Deliver Us From “Arrival”


For the first half of its two-hour running time, Arrival unfolds remarkably like a science fiction story from 1949. Alien beings have made contact, inscrutably. The military deploys its might (I like to believe that’s stock footage of a fleet assembling at sea) — but wait! We might just have a chance if a lone academic, snatched straight from her linguistics classroom, can translate the aliens’ mysterious language. Will it be a war of the worlds, or will we give peace a chance?

Director Denis Villeneuve (Sicario) brings us to that midpoint with a patient sense of atmosphere and portent — even, at moments, wonder. The alien ships are ovoid rocklike masses that hover over the ground like Magritte’s Castle of the Pyrenees. To meet their inhabitants, you hop on a hydraulic lift underneath one of the ships and ride upwards until the laws of physics change.

You’re then greeted by beings that look like the result of crossbreeding between elephants and cypress trees. Their spoken language resembles the sound you make the first time the alarm goes off in the morning, and understanding their written language is essentially equivalent to decoding a coffee stain.

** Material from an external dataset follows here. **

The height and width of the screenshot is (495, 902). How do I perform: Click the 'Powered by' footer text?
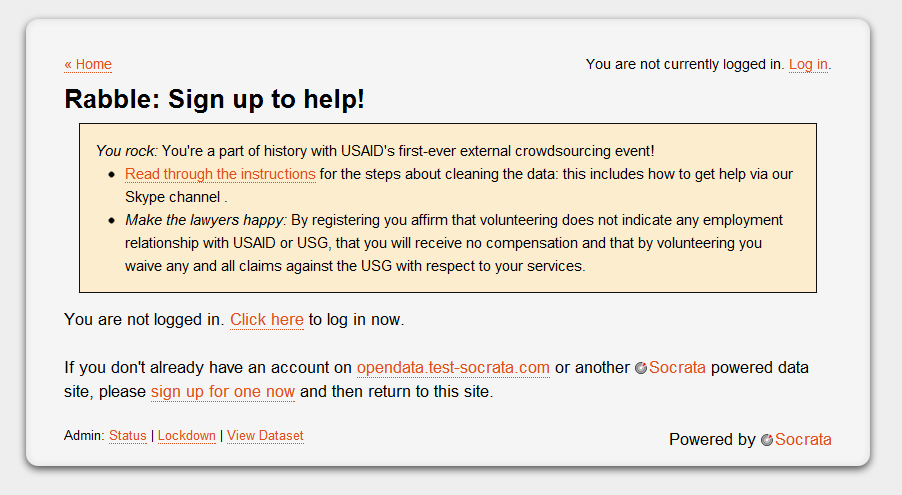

The heroic humanist is named Louise and played by Amy Adams, who seems to have been told to go for that luminous-yet-weary glow. We see glimpses of her life with a dying daughter, which would seem to explain the weariness. She’s given a buddy: Ian (Jeremy Renner), whose profession reflects the fact that if humanity has learned anything from Jurassic Park, it’s that when faced with massive and possibly hostile creatures, you’re going to want a hunky mathematician named Ian.

Just when it starts to look like the plot might actually hinge on theories of language and cognition (not that anyone bothers to call a psychologist or an anthropologist — this is no time for the soft sciences), Eric Heisserer’s script takes an abrupt turn. In a poorly-explained development, Louise gets a critical piece of information from an unexpected source, and then suddenly Villeneuve is trying to half-ass an entire Eternal Sunshine of the Spotless Mind.

By the end of Arrival, the aliens have been left entirely behind. Louise’s growing friendship with one of the beings is abandoned so that the film can get back to her babymaking, with the broader implications of Louise’s newfound powers left entirely unexamined. The aliens must feel pretty used, and so did I.